*** Entries provided Section Begins ***

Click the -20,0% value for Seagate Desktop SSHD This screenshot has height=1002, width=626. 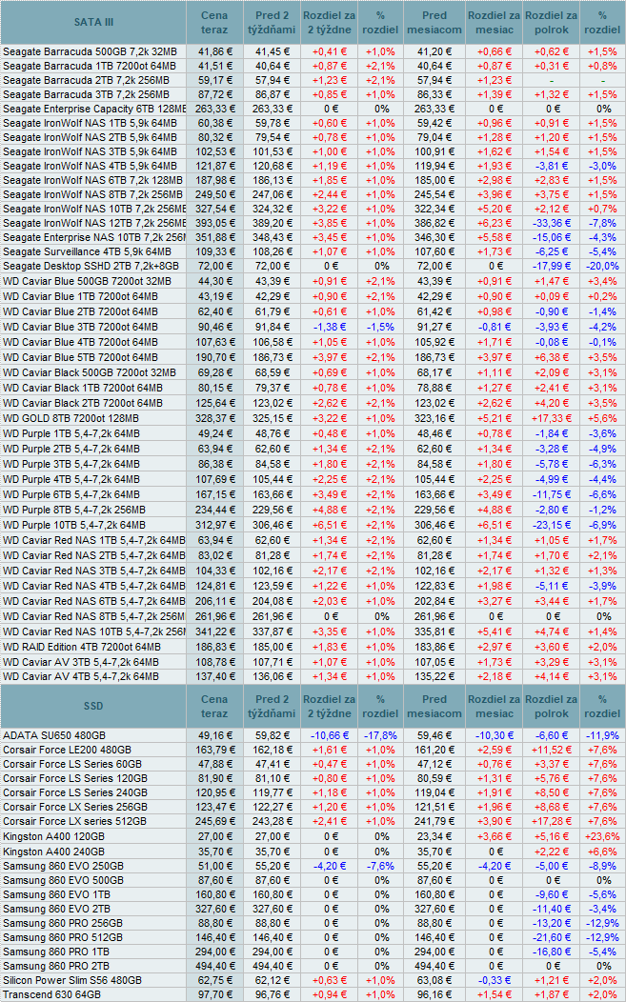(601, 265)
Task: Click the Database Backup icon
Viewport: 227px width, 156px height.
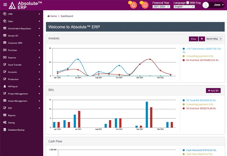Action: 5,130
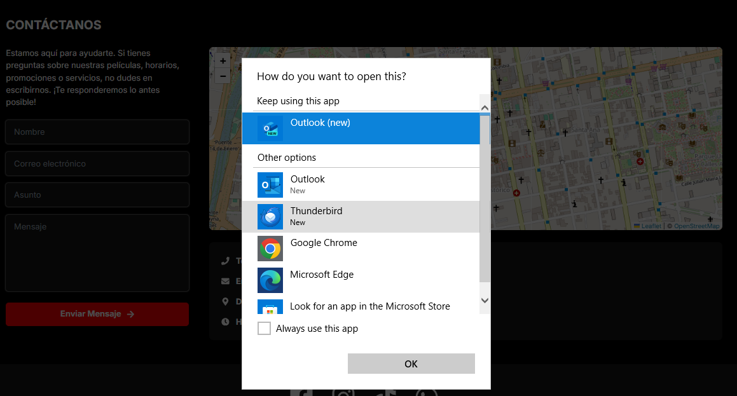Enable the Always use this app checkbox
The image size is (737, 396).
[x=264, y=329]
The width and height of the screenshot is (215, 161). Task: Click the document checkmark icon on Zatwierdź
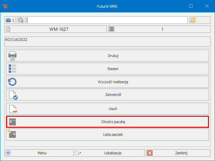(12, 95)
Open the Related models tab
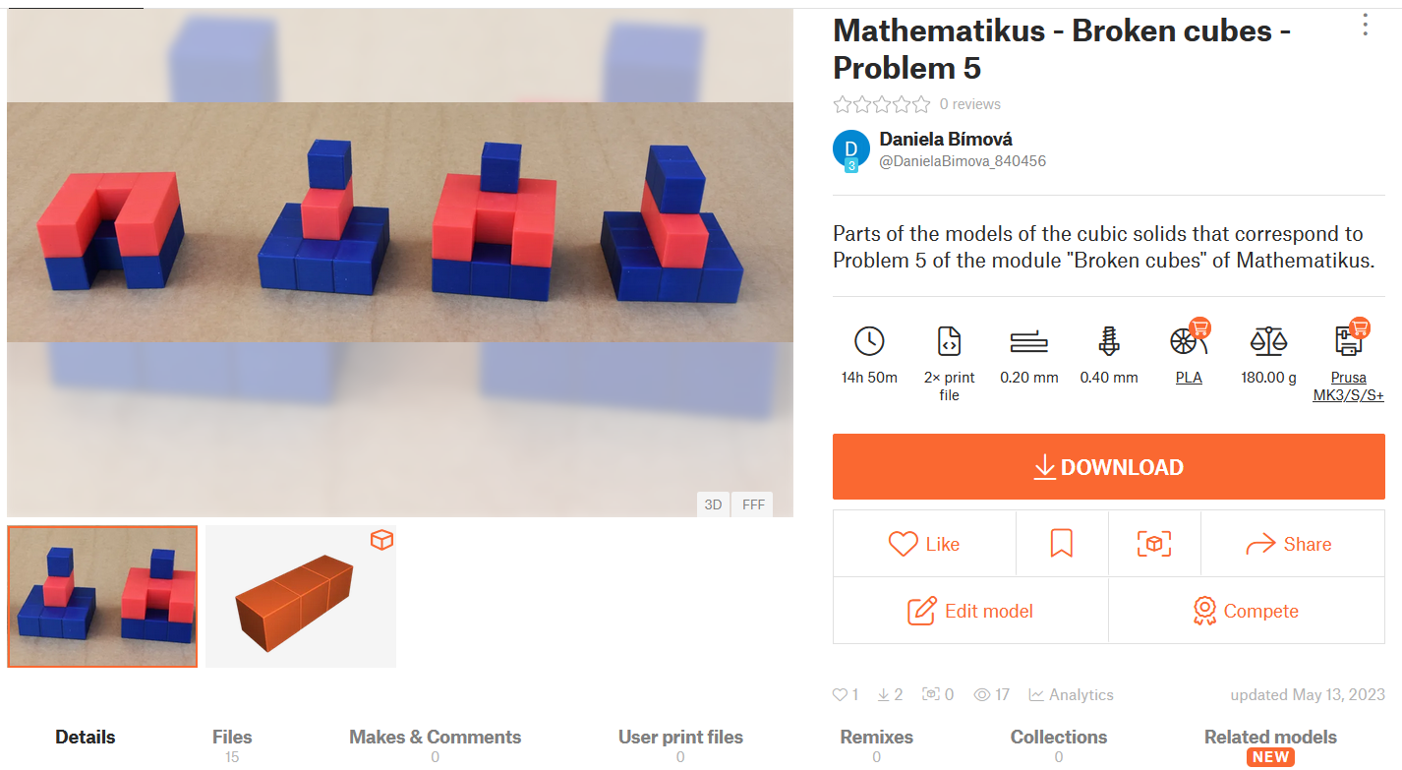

*** Entries provided Section Ends ***

With the pictures left out, please output each line from the one containing "The width and" through the end of the entries, exactly as it is.

The width and height of the screenshot is (215, 161). Task: Click the document checkmark icon on Zatwierdź
(12, 95)
Open the Related models tab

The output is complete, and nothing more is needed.